— Apply what you read —
a - In the guide to making card catalogue PDFs with Python scripts, what appears at the start of the terminal prompt once the virtual environment is active?
b - Continue the guide to making card catalogue PDFs with Python scripts from the point where it stops.

— Text excerpt —
>>>

Difference between revisions of "Make library card catalogue PDFs with Python scripts"

Revision as of 20:56, 9 November 2021

Dependencies

git, software for managing development and versioning repositories of code
an activated python virtual environment
scripts cloned from a git repository
installation of calibrestekje, a python-bindings library
a valid metadata.db file as produced by an existing installation of Calibre

Getting started

If you don't have git on your system, you can install it via instructions on this website:

https://git-scm.com/book/en/v2/Getting-Started-Installing-Git

After installing git, you can clone repositories, and work on files on your computer. There are many other things you can do with git, for example push/pull changes, check version history and "fork" projects or work on them collaboratively.

First clone the git repository and change to the new bootleg/ directory::

git clone https://git.xpub.nl/simoon/bootleg.git
cd bootleg/

In the bootleg/ directory, create and activate a python virtual environment. Once activated, you'll notice the prompt in the terminal has changed to be prefaced by (venv), which indicates that the virtual environment is active.

python3 -m venv venv
source venv/bin/activate

Then, install dependencies in the python environment.

pip install reportlab calibrestekje pillow markdown html5lib

With Etherpad

Next, run this command:

python3 reportlab_image_poster.py

This will produce a PDF, and also a list of the contents. In my case, it produced a 1048 page PDF in seconds, with the title and author of each book on separate pages of a card catalogue.

<<<

— Source material —
>>>

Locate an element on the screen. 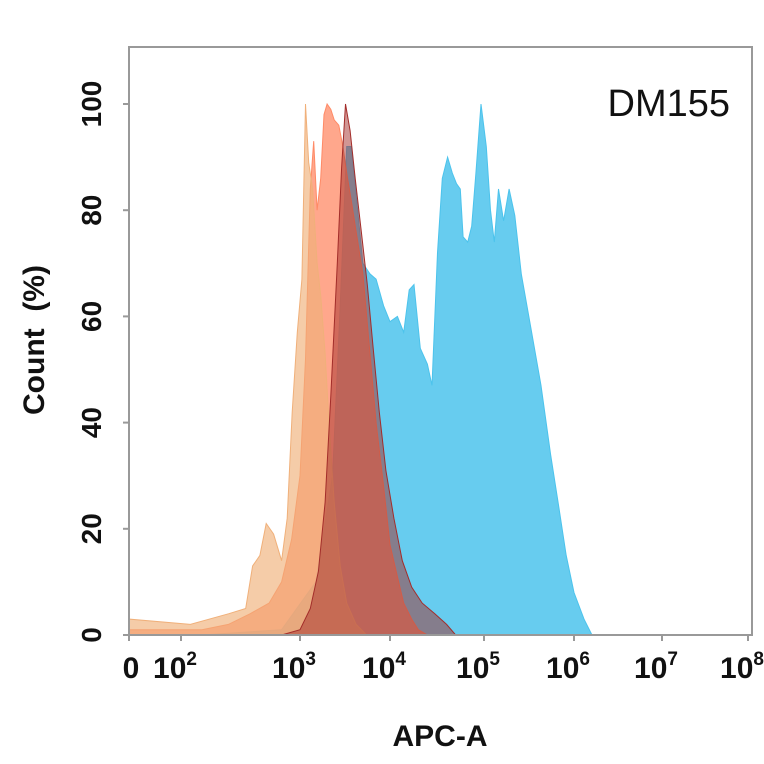 The width and height of the screenshot is (764, 764). x-tick-label: 10⁵ is located at coordinates (478, 667).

<<<

— Responses to the tasks —
a - The prompt is prefaced by (venv).

b -
How it works

The python script lesssimplelayout.py first imports all the necessary modules. Then, the pagewidth and pageheight are declared as landscape (A6). Next, a canvas object is made with the output file named as "card_catalogue.pdf".

from reportlab.lib.pagesizes import *
from reportlab.pdfgen import canvas
from reportlab.platypus import SimpleDocTemplate, Paragraph, Spacer, PageBreak
from reportlab.lib.styles import getSampleStyleSheet, ParagraphStyle
from calibrestekje import Book, Publisher, init_session
from readfrompad import curl, parse_pad
from xml.etree import ElementTree as ET 


paragraphs_by_header = parse_pad(curl("https://pad.xpub.nl/p/bootleg_annotations/export/txt"))
from pprint import pprint
pprint(paragraphs_by_header)

pagewidth, pageheight = landscape(A6)

doc = SimpleDocTemplate("text.pdf", pagesize=landscape(A6),
                        rightMargin=18, leftMargin=18,
                        topMargin=0, bottomMargin=18)

content = []
styles = getSampleStyleSheet()

session = init_session("sqlite:///metadata.db")

for book in session.query(Book).all():
    book_url = "https://hub.xpub.nl/bootleglibrary/book/{}".format(book.id)
    print (book.title)
    print (book_url)
    # print (book.authors)
    
    # c.drawString(10,pageheight-10, book.title)
    # c.showPage()

    # create a paragraph and append content to it - e.g. book.title, book.authors etc
    p = Paragraph('<font size=12>{}</font>'.format(book.title), styles["Italic"])

    content.append(p)
    # content.append(PageBreak())
    content.append(Spacer(1, 12))

    #import ipdb; ipdb.set_trace()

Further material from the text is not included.